政界がこの約1ヵ月間「史草」論議で迷走する時、朴大統領は傍観者だった。与野党いずれもが敗者になって再び国民生活を語るが、政界の回帰本能がいつ発動するか分からない。そうなれば再び大統領一人で経済だとか雇用だとかで東奔西走するのだろうが、政治の支えのない政策は虚しい。優先順位を定め、資源を配分することは政治の役割だ。雇用創出、創造経済、サービス業規制緩和など、核心課題が空回りするのは国政と政治がかみ合わないためだ。

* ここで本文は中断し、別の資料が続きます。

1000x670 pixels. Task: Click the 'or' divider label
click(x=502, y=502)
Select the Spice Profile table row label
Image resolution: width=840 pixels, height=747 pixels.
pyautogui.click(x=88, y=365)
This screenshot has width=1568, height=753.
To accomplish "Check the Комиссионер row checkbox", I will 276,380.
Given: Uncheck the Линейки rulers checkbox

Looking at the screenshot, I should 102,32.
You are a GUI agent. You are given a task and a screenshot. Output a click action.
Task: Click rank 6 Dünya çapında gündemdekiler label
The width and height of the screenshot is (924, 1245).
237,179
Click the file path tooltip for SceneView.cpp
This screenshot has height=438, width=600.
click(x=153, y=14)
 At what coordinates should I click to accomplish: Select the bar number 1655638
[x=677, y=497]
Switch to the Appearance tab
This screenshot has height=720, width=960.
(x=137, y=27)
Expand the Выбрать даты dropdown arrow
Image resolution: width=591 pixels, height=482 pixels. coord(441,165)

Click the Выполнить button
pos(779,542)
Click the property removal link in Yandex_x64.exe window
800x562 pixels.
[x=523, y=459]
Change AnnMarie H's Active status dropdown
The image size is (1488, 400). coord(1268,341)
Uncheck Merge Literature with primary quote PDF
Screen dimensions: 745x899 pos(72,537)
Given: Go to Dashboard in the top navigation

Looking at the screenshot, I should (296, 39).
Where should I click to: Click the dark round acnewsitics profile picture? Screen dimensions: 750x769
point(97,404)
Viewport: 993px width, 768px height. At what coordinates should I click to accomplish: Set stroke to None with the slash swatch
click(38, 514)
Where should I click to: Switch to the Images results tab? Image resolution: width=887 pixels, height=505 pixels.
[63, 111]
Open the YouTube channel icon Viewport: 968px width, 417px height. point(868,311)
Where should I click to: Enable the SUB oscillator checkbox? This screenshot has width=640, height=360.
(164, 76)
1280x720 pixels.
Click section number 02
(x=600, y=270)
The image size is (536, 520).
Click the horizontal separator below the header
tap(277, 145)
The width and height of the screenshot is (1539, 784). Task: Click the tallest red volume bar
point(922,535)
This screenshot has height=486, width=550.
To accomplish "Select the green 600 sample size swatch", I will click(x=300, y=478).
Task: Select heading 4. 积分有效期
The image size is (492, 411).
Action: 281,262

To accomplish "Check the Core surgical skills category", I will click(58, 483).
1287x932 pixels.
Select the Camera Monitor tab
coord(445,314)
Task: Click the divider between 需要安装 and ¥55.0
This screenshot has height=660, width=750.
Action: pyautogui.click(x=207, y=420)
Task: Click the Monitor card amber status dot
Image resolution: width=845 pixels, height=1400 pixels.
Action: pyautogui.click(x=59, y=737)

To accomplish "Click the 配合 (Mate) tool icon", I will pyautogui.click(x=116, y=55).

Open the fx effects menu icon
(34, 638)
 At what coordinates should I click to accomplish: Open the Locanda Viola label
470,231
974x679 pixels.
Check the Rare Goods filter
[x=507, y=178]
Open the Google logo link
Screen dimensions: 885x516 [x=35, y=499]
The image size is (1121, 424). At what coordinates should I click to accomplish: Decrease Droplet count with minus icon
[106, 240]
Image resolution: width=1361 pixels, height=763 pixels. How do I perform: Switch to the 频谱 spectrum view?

先制的な対応を強調する朴大統領がまず国家情報院の政治介入を叱責し、国家情報院改革案を提示して国論分裂を防ぐことはできなかったのだろうか。大統領選挙への不服を通じてでも延命しようとする野党にまず慰労と協力の手を差し出すことはできなかったのか。朴大統領は国家の蔵をはたき、あらゆる国政課題を押しつけながら、国家指導者の連席会議の構成や機会均等委員会の設置、不偏不党人事など、金のかからない政治公約には関心が不十分なようだ。

選挙で勝つことと国家を統治することは別問題だ。一度成功を収めた人は、別の問題も同じ方法で成功できるという誤った自信に陥りやすい。大統領選成功神話を書いた歴代大統領が一様に統治に失敗した理由だ。